*LISTA DE TAREFAS*.
A. No texto sobre Novorizontino e Mirassol, quantos moradores tem Novo Horizonte?
B. Diga se cada afirmação combina com o texto sobre Novorizontino e Mirassol, respondendo sim ou não e citando as palavras do texto que decidem: (i) O Novorizontino lidera a Série B desde 20 de agosto. (ii) Novo Horizonte e Mirassol ficam a 200 quilômetros uma da outra. (iii) As duas equipes têm média de 2 mil torcedores por jogo.

*PÁGINA*.
Aproveitando-se do tropeço do rival, o Novorizontino se transformou no novo líder da Série B desde 20 de agosto. Um ponto atrás está o Leão, que é o vice-líder em uma dobradinha inédita dos dois clubes da região de São José do Rio Preto.

A dupla ficou a um ponto do acesso inédito ao Brasileirão no ano passado e, em 2024, aparece mais forte do que nunca. O país pode se surpreender ao ver o sucesso de times que estão sediados nos dois menores municípios entre os 40 clubes das duas primeiras divisões nacionais.

São 38 mil moradores em Novo Horizonte e 63 mil em Mirassol. Somadas, tem 101 mil habitantes que não encheriam um Morumbi e um Maracanã do século passado. As pacatas cidades fazem parte da região de São José do Rio Preto e estão separadas por 100 quilômetros de distância.

A simplicidade da vida no interior de São Paulo é completamente oposta à ambição, estrutura, organização e planejamento de Novorizontino e Mirassol. Mesmo com públicos pequenos, com médias de 2 mil torcedores por jogo, a dupla "da 017" - em alusão ao código de área da região - enfrenta, na mesma divisão, times campeões nacionais e de grandes torcidas.

Outro abismo em relação à maioria dos adversários de Série B é a folha salarial. O próprio técnico do Novorizontino, Eduardo Baptista, citou que o clube paga oito vezes a menos nos salários que o Santos.

*DADOS REGISTRADOS*.
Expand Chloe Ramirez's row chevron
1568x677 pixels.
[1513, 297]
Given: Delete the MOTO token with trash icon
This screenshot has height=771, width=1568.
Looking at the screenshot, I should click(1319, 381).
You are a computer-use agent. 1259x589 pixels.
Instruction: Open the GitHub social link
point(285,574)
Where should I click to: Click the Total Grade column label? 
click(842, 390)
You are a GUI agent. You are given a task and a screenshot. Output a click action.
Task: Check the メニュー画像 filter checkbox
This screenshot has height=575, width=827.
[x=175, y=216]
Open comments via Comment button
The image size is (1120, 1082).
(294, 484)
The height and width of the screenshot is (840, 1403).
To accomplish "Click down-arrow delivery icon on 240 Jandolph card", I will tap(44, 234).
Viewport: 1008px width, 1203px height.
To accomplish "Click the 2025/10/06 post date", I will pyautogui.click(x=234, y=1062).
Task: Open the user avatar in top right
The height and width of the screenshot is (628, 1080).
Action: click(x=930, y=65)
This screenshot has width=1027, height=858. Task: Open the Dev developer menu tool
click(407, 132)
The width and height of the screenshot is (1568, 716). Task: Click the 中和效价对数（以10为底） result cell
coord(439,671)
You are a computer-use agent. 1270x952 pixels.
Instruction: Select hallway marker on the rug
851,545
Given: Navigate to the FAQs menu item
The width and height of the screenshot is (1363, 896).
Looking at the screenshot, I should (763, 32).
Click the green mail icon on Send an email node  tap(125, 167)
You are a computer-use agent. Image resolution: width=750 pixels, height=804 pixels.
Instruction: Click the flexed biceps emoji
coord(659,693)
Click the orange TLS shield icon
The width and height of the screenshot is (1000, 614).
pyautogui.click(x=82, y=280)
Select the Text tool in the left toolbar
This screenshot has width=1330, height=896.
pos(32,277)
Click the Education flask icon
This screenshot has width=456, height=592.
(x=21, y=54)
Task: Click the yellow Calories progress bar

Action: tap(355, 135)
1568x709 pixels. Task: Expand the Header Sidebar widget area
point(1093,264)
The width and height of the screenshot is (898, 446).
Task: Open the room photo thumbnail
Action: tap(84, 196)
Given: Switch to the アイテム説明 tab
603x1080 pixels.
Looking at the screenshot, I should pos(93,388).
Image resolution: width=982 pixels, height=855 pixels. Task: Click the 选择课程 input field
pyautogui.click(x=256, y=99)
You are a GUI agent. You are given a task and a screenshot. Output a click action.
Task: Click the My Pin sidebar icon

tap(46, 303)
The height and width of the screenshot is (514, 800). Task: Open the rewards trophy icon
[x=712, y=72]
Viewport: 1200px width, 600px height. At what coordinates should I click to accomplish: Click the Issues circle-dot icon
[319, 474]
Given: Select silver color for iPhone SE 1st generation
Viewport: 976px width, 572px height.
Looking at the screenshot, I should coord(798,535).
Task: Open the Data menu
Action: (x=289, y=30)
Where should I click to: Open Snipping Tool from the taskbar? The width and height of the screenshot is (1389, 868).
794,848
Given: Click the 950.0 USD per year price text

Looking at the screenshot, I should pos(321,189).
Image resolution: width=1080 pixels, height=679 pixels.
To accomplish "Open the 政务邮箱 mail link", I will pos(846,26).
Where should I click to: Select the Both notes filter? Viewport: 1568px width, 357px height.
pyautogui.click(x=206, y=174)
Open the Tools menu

*RESPOSTAS*.
A. 38 mil moradores.

B.
(i) Sim: "o Novorizontino se transformou no novo líder da Série B desde 20 de agosto".
(ii) Não: "estão separadas por 100 quilômetros de distância".
(iii) Sim: "com médias de 2 mil torcedores por jogo".